Request access to the GBM tokenizer

By agreeing you share your Hugging Face username and email with the model authors.

Log in or Sign Up to review the conditions and access this model content.

GBM Tokenizer

A SentencePiece unigram tokenizer optimized for Garhwali (GBM - ISO 639-3), a Central Pahari language of Uttarakhand, India. It handles Devanagari script and mixed Garhwali–English text, suitable for language modeling, MT, and NLP on Garhwali corpora.

Key highlights

  • 128,000 tokens — Vocabulary size aligned with modern LLM tokenizers (e.g. Llama 3).
  • Optimized for Garhwali — Trained on a domain-specific corpus (621K+ lines).
  • Efficient tokenization — ~2.11 tokens per word (comparable to GPT-4o’s ~1.92).
  • Strong compression — ~2.66× characters per token.
  • Fast — ~2.2M tokens/sec encoding on CPU (single-threaded, Apple Silicon).

Model details

Property Value
Vocab size 128,000
Model type Unigram (SentencePiece)
Scripts Devanagari, Latin
Special tokens pad_id=0, unk_id=1, bos_id=2, eos_id=3
Normalization NMT NFKC, byte fallback for full coverage
Max piece length 20
License Unlicense (public domain)

Evaluation (comparison)

Benchmarks on 152 test cases (Devanagari, English, mixed, code, math):

Tokenizer Vocab size Compression Round-trip accuracy Fertility (tokens/word) Speed
GBM Tokenizer 128,000 2.66× 98.5% 2.11 ~2.2M t/s
GPT-4o (o200k) 199,998 2.93× 100% 1.92 ~1.2M t/s
Gemma 3 262,144 3.06× 100% 1.84 ~0.5M t/s
Llama 3 128,000 2.51× 99.5% 2.24 ~0.4M t/s
GPT-4/Claude 100,256 1.77× 100% 3.18 ~1.6M t/s
Sarvam-1 68,096 2.31× 100% 2.44 ~0.6M t/s

Metrics are from the project’s eval.txt test set; speed is hardware-dependent (e.g.
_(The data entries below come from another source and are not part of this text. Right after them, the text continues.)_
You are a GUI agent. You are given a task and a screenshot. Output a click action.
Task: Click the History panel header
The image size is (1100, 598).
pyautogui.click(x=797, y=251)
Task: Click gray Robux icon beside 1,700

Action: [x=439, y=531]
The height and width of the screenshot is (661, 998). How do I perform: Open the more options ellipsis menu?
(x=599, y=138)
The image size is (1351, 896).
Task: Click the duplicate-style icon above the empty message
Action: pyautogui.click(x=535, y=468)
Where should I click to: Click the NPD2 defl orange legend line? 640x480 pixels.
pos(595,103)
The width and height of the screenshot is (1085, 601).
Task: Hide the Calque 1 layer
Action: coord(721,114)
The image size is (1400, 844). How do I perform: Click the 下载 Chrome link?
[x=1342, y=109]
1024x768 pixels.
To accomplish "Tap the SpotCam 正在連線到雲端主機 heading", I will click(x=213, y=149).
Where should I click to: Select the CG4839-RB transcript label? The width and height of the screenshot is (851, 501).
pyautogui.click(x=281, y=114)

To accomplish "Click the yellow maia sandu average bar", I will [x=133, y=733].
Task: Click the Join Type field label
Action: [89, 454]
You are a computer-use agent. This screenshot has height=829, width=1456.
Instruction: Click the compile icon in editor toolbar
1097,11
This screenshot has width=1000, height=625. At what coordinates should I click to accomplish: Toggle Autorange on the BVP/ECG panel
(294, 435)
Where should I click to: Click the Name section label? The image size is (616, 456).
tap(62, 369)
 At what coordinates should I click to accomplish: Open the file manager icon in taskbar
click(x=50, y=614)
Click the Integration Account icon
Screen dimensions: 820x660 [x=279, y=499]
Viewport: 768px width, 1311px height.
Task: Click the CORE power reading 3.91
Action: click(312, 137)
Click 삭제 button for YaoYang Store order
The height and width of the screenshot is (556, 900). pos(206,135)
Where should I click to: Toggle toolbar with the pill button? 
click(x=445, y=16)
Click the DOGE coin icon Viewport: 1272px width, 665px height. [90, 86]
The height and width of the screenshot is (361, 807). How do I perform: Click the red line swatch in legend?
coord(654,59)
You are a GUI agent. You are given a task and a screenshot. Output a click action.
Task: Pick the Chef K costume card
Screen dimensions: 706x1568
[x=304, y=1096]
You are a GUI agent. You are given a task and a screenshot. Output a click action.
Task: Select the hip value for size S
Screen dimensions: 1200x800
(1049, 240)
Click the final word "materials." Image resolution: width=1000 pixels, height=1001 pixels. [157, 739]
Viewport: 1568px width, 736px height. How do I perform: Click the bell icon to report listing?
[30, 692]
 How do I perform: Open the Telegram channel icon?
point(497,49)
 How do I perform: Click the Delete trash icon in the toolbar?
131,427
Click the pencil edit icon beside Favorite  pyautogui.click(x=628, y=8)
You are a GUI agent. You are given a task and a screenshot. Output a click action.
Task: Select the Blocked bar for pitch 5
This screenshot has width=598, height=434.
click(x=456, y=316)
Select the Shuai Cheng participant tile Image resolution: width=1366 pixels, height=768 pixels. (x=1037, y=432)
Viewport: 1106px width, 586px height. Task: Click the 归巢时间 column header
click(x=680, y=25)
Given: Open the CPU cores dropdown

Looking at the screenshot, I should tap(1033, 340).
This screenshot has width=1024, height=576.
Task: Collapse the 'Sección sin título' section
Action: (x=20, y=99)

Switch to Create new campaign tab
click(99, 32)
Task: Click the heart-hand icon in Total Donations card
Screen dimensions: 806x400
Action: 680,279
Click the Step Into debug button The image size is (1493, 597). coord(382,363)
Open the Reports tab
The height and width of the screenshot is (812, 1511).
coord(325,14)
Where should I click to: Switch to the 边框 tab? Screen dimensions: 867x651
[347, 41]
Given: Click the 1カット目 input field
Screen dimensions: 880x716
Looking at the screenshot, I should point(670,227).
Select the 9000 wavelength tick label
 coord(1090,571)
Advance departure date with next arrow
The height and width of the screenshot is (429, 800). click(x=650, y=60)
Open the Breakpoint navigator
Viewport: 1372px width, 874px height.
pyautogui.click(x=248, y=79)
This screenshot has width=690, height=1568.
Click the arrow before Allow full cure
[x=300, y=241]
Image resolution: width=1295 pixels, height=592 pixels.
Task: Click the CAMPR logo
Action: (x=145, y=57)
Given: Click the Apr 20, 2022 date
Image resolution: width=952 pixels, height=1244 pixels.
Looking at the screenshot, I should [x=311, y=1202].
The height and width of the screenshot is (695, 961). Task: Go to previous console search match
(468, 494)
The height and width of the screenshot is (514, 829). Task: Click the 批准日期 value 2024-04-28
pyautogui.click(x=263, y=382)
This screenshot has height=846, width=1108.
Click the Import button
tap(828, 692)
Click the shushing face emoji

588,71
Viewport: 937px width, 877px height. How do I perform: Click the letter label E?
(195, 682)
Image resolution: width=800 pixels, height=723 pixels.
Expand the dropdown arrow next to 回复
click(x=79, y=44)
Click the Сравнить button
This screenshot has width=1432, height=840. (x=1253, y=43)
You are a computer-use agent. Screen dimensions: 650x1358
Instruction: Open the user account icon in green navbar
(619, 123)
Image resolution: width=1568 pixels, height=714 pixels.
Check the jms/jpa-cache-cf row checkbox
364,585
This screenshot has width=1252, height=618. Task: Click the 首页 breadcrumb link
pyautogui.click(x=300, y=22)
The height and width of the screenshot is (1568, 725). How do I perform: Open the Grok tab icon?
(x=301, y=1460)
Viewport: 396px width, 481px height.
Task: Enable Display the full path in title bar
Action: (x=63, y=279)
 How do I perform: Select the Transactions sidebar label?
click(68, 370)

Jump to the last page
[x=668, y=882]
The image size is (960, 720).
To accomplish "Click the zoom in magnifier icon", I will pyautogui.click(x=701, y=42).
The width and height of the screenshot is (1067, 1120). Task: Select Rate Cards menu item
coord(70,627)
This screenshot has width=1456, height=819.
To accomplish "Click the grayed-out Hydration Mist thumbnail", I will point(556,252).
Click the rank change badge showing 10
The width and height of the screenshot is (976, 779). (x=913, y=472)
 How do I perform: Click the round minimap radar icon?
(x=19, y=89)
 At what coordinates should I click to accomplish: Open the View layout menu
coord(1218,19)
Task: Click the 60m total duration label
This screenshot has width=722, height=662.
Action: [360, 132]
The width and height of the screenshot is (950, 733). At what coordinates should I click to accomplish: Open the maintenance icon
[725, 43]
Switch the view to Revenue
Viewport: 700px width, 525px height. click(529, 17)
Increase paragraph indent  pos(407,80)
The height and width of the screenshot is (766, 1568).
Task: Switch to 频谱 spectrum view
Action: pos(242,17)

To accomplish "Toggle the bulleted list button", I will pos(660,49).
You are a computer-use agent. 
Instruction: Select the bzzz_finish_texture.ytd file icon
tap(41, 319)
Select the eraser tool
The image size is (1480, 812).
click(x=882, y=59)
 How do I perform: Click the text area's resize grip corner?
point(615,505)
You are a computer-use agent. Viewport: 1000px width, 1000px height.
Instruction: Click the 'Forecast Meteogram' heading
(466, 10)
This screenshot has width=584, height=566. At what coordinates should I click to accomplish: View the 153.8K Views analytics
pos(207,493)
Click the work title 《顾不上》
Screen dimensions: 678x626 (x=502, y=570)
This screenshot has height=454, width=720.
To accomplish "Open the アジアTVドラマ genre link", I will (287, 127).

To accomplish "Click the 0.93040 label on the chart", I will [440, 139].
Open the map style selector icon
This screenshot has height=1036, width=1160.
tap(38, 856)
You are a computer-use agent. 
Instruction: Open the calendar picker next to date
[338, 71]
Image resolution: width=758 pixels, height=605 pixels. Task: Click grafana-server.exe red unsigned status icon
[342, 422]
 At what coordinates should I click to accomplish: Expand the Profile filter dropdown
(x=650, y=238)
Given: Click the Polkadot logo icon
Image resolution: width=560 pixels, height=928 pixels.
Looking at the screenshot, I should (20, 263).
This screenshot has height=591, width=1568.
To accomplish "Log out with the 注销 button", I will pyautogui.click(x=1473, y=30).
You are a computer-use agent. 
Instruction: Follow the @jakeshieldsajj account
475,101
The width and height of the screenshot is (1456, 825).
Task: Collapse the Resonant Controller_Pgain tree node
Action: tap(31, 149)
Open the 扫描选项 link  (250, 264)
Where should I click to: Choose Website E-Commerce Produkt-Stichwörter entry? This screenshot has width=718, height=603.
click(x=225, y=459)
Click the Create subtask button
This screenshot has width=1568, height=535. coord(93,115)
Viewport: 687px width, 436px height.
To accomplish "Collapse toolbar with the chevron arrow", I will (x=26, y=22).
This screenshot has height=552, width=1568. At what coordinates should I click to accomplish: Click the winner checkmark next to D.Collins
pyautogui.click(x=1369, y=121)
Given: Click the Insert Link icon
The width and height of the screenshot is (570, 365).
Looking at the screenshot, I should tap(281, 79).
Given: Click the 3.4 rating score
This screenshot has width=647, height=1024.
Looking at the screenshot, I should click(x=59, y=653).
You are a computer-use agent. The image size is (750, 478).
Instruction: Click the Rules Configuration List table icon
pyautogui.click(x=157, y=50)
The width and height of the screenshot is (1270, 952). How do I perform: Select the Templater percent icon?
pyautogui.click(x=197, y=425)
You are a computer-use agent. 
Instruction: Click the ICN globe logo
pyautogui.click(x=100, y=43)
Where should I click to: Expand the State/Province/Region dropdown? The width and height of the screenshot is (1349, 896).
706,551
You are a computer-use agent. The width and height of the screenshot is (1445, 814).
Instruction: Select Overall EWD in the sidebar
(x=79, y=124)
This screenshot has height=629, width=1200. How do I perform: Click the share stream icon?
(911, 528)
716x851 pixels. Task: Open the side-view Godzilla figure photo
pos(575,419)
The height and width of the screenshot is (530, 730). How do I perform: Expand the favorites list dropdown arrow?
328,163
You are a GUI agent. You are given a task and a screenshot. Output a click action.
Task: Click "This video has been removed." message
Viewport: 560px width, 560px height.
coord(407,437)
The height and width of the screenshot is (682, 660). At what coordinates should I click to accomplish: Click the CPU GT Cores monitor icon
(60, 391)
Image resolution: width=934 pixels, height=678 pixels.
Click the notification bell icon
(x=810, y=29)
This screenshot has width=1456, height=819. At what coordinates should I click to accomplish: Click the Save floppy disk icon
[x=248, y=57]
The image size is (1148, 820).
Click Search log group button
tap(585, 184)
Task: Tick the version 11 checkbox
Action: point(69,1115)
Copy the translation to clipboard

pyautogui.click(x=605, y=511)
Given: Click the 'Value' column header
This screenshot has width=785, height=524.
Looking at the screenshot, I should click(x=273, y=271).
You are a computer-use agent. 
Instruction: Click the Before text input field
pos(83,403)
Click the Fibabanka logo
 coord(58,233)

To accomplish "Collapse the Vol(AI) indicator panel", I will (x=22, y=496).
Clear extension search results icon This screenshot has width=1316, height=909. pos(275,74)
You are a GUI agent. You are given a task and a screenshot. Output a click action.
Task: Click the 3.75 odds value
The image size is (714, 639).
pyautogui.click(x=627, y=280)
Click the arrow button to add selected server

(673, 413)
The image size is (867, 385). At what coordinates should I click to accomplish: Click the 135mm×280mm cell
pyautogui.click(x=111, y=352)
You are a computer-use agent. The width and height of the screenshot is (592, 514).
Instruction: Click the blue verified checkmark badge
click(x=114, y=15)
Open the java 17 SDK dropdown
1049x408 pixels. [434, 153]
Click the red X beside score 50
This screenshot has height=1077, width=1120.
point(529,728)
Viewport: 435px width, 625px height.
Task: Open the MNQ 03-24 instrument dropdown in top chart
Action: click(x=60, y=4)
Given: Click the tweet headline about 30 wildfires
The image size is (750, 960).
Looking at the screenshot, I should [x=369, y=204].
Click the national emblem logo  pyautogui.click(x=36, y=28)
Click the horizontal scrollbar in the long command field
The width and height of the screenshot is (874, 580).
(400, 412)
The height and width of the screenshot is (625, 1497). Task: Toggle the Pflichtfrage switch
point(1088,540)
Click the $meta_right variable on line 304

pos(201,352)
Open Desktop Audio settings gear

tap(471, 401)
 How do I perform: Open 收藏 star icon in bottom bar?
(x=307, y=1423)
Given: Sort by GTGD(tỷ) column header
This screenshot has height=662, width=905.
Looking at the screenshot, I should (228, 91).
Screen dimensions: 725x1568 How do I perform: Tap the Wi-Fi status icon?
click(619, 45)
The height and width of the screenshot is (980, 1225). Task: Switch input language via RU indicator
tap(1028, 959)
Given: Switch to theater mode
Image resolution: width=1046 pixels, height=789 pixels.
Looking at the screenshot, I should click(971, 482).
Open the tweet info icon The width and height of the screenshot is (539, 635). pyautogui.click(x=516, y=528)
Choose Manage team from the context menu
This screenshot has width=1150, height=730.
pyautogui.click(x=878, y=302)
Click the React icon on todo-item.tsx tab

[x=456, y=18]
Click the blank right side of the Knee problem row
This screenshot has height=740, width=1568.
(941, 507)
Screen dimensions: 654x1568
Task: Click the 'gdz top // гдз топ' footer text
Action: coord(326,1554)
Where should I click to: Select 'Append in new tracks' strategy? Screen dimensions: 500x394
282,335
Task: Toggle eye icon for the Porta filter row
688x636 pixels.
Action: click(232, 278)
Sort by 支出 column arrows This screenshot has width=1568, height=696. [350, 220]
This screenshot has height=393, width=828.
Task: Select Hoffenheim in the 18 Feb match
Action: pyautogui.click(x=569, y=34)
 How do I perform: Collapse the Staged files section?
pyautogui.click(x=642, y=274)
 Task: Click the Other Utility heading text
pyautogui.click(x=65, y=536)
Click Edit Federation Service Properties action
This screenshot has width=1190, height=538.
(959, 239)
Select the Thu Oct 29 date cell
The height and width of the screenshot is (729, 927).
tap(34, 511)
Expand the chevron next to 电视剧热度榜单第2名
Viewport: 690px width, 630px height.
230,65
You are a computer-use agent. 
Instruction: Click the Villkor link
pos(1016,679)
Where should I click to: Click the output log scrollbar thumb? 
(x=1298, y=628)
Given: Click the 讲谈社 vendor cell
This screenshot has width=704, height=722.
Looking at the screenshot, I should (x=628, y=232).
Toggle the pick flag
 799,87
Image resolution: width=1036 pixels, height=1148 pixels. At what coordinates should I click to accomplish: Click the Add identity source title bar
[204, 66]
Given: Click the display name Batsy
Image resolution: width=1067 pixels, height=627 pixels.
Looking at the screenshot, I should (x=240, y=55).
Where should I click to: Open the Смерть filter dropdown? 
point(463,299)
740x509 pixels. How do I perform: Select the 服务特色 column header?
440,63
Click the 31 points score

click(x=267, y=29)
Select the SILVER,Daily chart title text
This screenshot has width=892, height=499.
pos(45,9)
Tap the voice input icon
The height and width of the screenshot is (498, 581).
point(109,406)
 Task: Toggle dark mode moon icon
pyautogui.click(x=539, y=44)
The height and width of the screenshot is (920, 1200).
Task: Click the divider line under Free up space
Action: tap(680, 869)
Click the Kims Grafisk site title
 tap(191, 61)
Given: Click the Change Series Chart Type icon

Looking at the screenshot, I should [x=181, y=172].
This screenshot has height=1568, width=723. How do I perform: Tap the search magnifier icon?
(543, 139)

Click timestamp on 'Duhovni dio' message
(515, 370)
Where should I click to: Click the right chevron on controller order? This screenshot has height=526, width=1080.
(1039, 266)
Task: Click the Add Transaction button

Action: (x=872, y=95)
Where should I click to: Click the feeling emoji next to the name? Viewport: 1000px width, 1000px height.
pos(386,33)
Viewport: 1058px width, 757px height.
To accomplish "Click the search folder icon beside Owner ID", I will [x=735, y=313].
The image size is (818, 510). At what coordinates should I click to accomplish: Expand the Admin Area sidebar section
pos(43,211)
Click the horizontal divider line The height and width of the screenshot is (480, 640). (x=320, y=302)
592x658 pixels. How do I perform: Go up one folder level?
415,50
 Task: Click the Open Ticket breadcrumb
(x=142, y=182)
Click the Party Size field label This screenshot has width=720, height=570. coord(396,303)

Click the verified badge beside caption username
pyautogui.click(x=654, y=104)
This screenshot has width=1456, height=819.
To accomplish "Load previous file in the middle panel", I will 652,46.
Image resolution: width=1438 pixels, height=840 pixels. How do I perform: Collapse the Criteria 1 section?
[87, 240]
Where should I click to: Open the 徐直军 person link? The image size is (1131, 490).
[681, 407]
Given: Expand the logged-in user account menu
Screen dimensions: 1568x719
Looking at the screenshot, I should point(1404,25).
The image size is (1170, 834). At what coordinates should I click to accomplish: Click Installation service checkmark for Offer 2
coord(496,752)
Apple Silicon).

Usage

With SentencePiece (Python)

import sentencepiece as spm

sp = spm.SentencePieceProcessor()
sp.load("gbm_tokenizer.model")  # or path from hf_hub_download

tokens = sp.encode("गढ़वळि पाठ", out_type=str)
ids = sp.encode("गढ़वळि पाठ", out_type=int)
decoded = sp.decode(ids)

Download from Hub (gated — request access first)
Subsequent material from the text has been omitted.